Le jeudi, Angélina, sur le point de quitter la maison pour se rendre chez les Beauchemin, jeta un regard à la ronde afin de s’assurer que rien ne traînait dans la cuisine. Une chaise dépassait un peu, un quartier de bois excédait légèrement le bûcher, elle alla les aligner. La main sur la clenche de la porte, elle pausa encore, pensivement. Son père l’observait. Depuis le départ du Survenant, il l’admirait de ne pas se laisser dominer par son chagrin. « Elle porte sa croix », pensa-t-il. Par instinct il ployait les épaules. Il en savait le poids. Lui-même avait porté la sienne, à la mort de sa femme. Mais le temps avait allégé sa peine.
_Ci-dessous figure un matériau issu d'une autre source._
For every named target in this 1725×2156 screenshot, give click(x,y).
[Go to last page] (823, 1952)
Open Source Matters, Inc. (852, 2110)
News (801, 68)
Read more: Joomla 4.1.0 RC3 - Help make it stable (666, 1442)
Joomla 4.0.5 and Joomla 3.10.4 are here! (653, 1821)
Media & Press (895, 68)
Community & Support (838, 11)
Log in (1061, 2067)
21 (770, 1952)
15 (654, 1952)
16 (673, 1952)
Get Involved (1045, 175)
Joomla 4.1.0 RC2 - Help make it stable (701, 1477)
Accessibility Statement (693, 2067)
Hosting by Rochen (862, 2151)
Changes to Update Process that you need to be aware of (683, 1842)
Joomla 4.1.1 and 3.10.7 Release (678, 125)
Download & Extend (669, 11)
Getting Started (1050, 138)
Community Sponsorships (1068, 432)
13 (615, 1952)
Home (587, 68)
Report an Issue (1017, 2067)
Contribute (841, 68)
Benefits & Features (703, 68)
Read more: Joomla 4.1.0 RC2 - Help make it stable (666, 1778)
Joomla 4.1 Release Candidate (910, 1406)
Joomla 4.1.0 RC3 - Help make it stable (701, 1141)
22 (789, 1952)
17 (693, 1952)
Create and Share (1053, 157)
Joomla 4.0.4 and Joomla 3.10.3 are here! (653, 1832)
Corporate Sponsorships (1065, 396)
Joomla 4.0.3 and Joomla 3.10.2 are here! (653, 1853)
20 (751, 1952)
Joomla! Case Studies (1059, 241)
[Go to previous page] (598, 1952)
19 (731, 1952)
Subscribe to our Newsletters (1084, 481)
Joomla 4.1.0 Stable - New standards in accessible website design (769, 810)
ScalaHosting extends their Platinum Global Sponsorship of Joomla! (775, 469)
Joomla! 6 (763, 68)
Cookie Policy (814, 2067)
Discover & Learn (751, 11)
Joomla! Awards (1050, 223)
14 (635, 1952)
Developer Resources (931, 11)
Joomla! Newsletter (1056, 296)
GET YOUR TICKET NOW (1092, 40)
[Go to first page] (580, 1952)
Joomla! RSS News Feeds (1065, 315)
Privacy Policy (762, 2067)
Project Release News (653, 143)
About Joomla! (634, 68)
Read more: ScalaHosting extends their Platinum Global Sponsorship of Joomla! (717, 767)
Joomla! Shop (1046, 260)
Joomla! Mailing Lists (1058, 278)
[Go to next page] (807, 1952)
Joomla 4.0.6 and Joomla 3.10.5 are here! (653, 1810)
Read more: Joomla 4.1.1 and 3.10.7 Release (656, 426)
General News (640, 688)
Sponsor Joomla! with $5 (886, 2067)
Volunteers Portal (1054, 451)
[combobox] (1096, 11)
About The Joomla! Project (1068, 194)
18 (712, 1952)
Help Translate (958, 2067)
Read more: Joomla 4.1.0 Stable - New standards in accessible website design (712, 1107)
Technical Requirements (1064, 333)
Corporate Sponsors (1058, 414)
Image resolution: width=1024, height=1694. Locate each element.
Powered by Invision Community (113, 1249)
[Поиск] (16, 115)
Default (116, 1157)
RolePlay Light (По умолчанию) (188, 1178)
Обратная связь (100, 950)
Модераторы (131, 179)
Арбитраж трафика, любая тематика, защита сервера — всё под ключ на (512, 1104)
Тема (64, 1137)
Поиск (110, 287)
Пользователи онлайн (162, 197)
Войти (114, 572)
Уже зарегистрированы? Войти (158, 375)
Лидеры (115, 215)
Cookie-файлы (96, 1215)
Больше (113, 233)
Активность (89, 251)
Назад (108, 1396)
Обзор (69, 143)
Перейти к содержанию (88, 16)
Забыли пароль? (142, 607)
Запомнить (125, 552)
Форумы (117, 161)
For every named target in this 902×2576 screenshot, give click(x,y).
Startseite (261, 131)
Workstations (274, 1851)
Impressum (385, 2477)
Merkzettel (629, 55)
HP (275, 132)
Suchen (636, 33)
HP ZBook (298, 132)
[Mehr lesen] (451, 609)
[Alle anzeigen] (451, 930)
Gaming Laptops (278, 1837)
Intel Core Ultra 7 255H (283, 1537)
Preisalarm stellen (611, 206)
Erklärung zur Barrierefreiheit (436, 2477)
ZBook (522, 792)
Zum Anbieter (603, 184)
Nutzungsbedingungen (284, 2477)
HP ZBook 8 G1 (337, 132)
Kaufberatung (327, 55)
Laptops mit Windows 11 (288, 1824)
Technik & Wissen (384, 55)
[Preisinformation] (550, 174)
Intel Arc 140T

— Habille-toi chaudement, fille, lui dit-il. Il tombe quelques brins de neige. Tantôt il neigera à plein ciel. C’est l’hiver.

Il décrocha sa casquette à oreilles, au montant d’une chaise, et sortit en même temps qu’Angélina, pour mieux interroger le temps. Plus encore que les parcelles blanches qui étoilaient l’espace, le saisissement partout disait l’approche de l’hiver. La campagne prenait la figure dure des femmes, secrètes et austères, qui ne permettent jamais à leur douleur de les trahir.

Sur la route le père Didace avançait, luttant contre le froid.

— Arrête te chauffer, lui cria David Desmarais. Viens tirer une touche.

Chaque syllabe se détachait, nette, dans l’air sonore.

— Non, refusa brièvement Didace.

— C’est-il l’hiver, quoi ? Y va-t-il neiger pour tout de bon ?

— Ah ! je peux rien te promettre. Mais… ça sent la neige. Temps pommelé, fille fardée, de peu de durée…

— Quand le monde commence à avoir le dos rond, c’est l’hiver, dit encore David Desmarais en regardant Didace s’éloigner, la tête dans les épaules.

Il n’était pas retourné à la maison qu’un nuage de neige s’abattit.

« Non, c’est pas la neige. Non, c’est pas l’hiver. Seulement un brouillard », s’entêta Angélina, en allant prendre dans la remise le balai de sapinage pour enlever la neige sur les marches et sur le routin.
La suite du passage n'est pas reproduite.